Unpaid Losses and Loss Adjustment Reserve

Unpaid losses and loss adjustment reserve include amounts determined on individual claims and other estimates based upon the past experience of WNFIC, the Captive and the policyholders for IBNR claims, less anticipated salvage and subrogation recoverable. The methods of making such estimates and for establishing the resulting reserves are continually reviewed and updated, and any adjustments resulting therefrom are reflected in operations currently.

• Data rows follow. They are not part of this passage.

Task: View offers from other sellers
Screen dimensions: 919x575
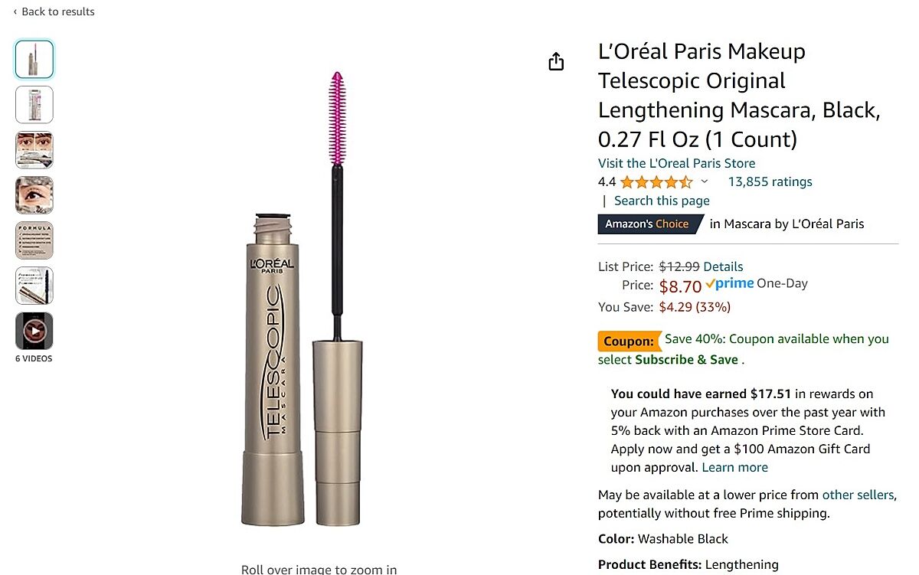Action: click(x=857, y=495)
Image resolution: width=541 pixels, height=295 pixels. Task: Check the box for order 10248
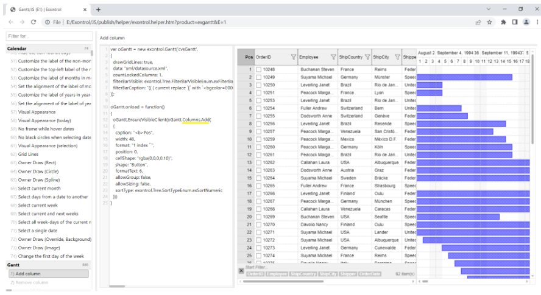(259, 70)
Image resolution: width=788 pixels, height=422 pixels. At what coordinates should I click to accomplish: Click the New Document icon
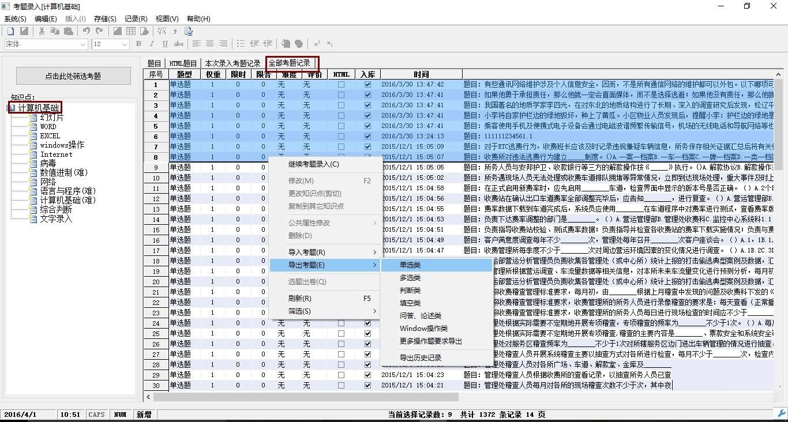tap(11, 31)
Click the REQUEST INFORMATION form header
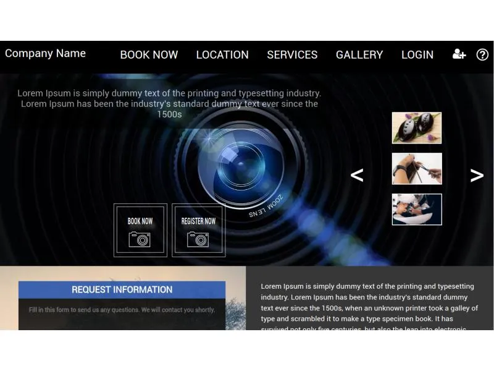The width and height of the screenshot is (494, 371). point(122,289)
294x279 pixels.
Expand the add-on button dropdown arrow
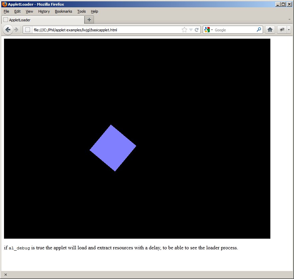coord(289,30)
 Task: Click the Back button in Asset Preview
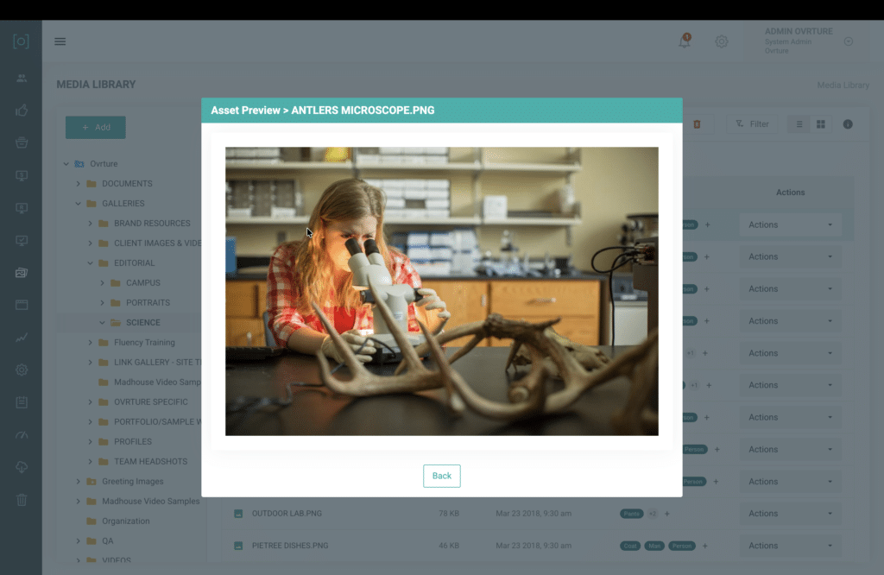[441, 476]
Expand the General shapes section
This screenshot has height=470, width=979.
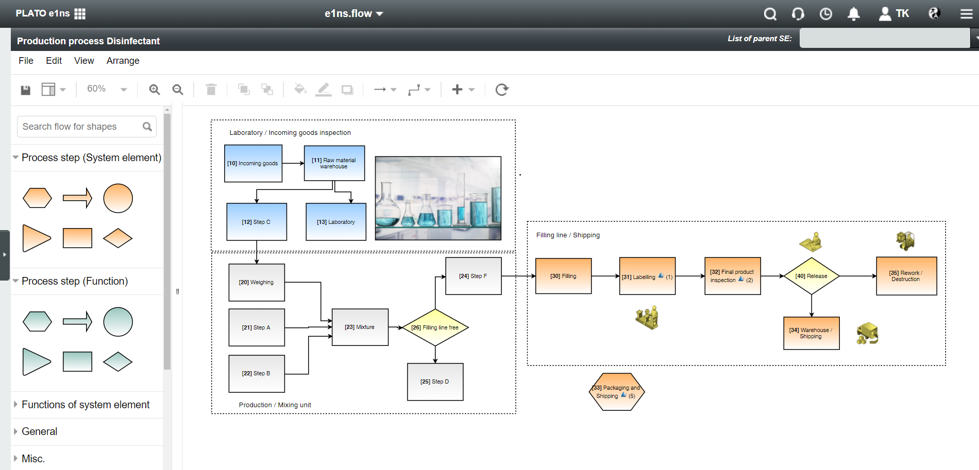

The Company engages the services of outside actuarial consulting firms (the “Actuaries”) to assist on an annual basis to render an opinion on the sufficiency of the Company’s estimates for unpaid losses and related loss adjustment reserve. The Actuaries utilize both industry experience and the Company’s own experience to develop estimates of those amounts as of year-end. These estimated liabilities are subject to

the impact of future changes in claim severity, frequency and other factors. In spite of the variability inherent in such estimates, management believes that the liabilities for unpaid losses and related loss adjustment reserve are adequate.

Premiums are recognized as income over the coverage period of the related policies. Unearned premiums represent the portion of premiums written that relate to the unexpired terms of the policies in force and are determined on a daily pro rata basis. The income is recorded to the commissions and fees line of the Consolidated Statement of Income.